The exhibition Sacha! – 50 Years of Fashion Photography at Stedelijk Museum Breda tells the story of an unpretentious girl from Rotterdam who made it all the way to the top of the fashion photography world. Her photographs reflect the cultural and social changes that took place during her career which spanned fifty years.

The talent of Sacha van Dorssen (Rotterdam, 1940) became apparent during her internship at fashion magazine Elle in Paris in 1964. Her first photos impressed the art director Peter Knapp so much that she was immediately offered a job, and she never returned to finish her studies at the St Joost School of Design in Breda. Instead, she started working as a photographer and accepted assignments for magazines and advertising campaigns. She has a natural style that she uses to portray exotic scenes as well as lifelike, relatable situations. In her hands, a photo shoot on the beach could result in a luxurious glamour spread or a snapshot of a day out at the seaside. Her favourite working environment is outdoors in natural surroundings, whether it’s the seashore, countryside or desert. The models always look natural in her photographs. In her eyes, women are active and vibrant. This results in scenes in which movement, serendipity and humour all play a role. In all of her pictures, Sacha evokes exactly the right atmosphere to inspire readers to dream about faraway worlds they’d like to belong to.

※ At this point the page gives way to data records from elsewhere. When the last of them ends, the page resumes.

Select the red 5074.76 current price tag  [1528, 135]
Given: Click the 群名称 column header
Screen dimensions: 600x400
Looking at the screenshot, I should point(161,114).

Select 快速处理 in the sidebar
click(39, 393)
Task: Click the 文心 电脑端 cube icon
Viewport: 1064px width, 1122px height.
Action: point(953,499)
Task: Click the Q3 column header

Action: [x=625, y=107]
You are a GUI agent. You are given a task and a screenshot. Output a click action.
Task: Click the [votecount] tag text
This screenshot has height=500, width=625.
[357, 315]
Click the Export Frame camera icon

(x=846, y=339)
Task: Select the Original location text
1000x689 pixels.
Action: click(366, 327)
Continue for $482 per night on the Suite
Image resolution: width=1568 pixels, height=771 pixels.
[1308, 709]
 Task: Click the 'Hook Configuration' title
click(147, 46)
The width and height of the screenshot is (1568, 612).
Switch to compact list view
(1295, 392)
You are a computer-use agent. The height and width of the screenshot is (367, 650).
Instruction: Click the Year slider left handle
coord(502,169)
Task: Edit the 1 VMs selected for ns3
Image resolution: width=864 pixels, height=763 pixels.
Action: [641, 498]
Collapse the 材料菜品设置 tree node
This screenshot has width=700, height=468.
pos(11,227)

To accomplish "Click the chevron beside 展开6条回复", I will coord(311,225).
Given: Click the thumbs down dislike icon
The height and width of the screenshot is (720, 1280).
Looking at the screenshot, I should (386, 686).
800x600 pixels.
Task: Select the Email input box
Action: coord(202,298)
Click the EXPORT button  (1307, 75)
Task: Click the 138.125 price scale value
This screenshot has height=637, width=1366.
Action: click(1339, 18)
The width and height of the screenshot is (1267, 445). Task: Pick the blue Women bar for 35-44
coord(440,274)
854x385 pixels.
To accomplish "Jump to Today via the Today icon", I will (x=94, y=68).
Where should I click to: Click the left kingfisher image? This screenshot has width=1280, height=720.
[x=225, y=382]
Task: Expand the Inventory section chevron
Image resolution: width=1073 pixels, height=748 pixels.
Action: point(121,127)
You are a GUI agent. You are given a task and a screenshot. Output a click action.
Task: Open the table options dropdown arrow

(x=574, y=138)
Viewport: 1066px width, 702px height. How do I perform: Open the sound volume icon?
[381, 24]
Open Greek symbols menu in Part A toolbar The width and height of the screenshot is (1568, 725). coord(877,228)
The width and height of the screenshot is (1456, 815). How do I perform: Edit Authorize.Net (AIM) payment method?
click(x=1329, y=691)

‘We are honoured to welcome Sacha back to Breda after more than 50 years. She shows that the city can be a springboard to international success.’
- Dingeman Kuilman, general director Stedelijk Museum Breda Seduction

As one of the few female fashion photographers of the time, she never portrayed her (usually female) models as objects, but always showed them as people the viewer can identify with. Seduction is an inextricable element of fashion and advertising photography. After all, the images are intended to arouse a desire in consumers to buy the showcased products. Where her male colleagues sometimes take a straightforward or even vulgar approach, Sacha’s technique is more subtle. Bare legs or a seductive décolleté are enough for her to suggest sensuality in a natural way. This understated approach also colours her working method. In the 1970s a new trend developed where the atmosphere and the story of a fashion plate became more important than the clothing it was advertising. Sometimes this was taken so far that the clothing wasn’t even visible in the final result. Fashion photographers thought of themselves as great artists, pushing their photographs to the verge of autonomous art. Sacha, on the other hand, always kept in mind that her work had a role to play in the magazine’s context. She would conjure up
an alluring atmosphere that also shows off the clothing. Working in a team was one of Sacha’s favourite things. The model, make-up artist, driver and stylist were just as important to her as her own role as a photographer. Her genuine interest in people and her good eye for fabric, how it drapes and the effect lighting has, are great qualities that help her in her work. 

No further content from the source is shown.